My fairly calm, sang-froid reaction to losing Bonnie is both a comfort and a concern. It's a comfort because I've been spared the headaches, the burning face, the lost sleep, the desperate thoughts and bleak hopelessness I've felt at similar losses. It's a concern because I feel like I may have lost something important and human about myself somewhere.
I always believed, and looking at that post from a couple of years ago about the song No One's Gonna Love You (More Than I Do)—which I love but will never be able to make a friend of or listen to—only underlines it, that when I had finally lost Bonnie, I'd come apart. Weeks of despair, time off work, waking up every half hour to find her not there, yearning for her touch, being unable to even look at a photo. It was something like that when Jenny died. But it hasn't been like that, for a very long time.
And now I wonder... why?
Twinkle went through hell, but I got through it, and I think I only came to tears when a card from the hospital came. Max, I got through that too. I ached inside, but I never came apart. But Bonnie, I figured there'd be no escape. So many years. So much love. So much singular, irreplaceable personality and companionship. How can my life be so almost normal, so soon after? I'm really trying to understand.
I know I loved her, and continue to love her in her absence. I remember, with some pain, the particular things she did, the contact she made with me, the way we were together. So it's not that it didn't matter, or I've betrayed all that. It's still here. So what is it?
Well, I guess it could be a lot of things. I'm a lot older than I was when Jenny died. Ten years older. I guess life really has worn me down some. Blunted keen feelings, made it harder for them to break through. Like I said, that's both a comfort and a curse.
There's also the aspect that I've been through the loss of two other pets I loved, and in so short a time. There's been almost no recovery time from morning and adjusting before it starts all over again. And maybe that, sadly, has robbed Bonnie of something that should have been her due. The rag keeps getting wrung out before it's really wet again.
Another aspect is that with Bonnie it wasn't really a surprise. Twinkle and Max got sick, and with two weeks, they were dead. A one-two knockout punch in each case. They left me less miserable than simply stunned. But with Bonnie, well, she was 15. She'd had a brush with cancer. It was back; operable, but probably for the last time, and would likely return. Her health had clearly been declining in recent months. And, unlike Twinkle and Max, I did get some breaks with her. When she terrified me the summer I moved by losing her appetite and taking to hiding under the bed in the spare room, I steeled myself for losing her.
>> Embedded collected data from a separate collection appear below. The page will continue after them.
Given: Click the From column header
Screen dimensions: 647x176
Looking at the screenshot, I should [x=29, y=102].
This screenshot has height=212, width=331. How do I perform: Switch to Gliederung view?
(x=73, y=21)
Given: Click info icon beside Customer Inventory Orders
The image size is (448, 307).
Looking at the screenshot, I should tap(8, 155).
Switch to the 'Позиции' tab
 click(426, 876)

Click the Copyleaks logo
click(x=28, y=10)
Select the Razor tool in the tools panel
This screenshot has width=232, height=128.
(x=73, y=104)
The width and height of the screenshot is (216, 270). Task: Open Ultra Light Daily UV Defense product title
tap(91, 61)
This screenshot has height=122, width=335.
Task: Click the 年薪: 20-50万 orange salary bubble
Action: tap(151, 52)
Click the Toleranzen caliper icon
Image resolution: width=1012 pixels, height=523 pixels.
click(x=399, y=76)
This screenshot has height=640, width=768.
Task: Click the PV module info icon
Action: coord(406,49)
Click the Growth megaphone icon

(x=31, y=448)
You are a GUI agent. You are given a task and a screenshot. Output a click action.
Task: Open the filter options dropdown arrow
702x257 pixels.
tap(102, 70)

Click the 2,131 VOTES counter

Turned out to be an infected anal gland. Immediately after that, Twinkle got sick... but I didn't lose Bonnie. Then, last fall, the cancer... but I didn't lose her then, either. I got six more months to enjoy her company and feel her love. So though I ultimately lost her, yes, I also had those sweet reprieves, and that's not something I got with the others.
Finally, it's right there in the post from two years ago I quoted this morning. I mourned Bonnie for a long, long quiet time before she really got sick and died. There were, quite literally, dozens of times when, in reflective moments, I'd contemplate the day I'd lose her, and have to brush away tears... and that was back when she was just fine, and robust, and making my life a daily joy just being herself. Even then, I was letting myself feel her loss. Maybe that's it. Maybe part of it is, in small doses, I let that out over time, rather than all at once. It was a constant reminder to be good to her, to indulge her, to pick her up and hug her and croon my affection to her, and see it blinked back to me, silent meowed at me, nibbled into my arms and cheeks. Maybe I haven't needed to come apart because I took so much of that mourning and converted it into expressions of love when it mattered.
Okay, now my eyes are stinging. <:)
I miss you, Pumpkin. But I missed you while I still had you, too, when it counted. I love you. I always will.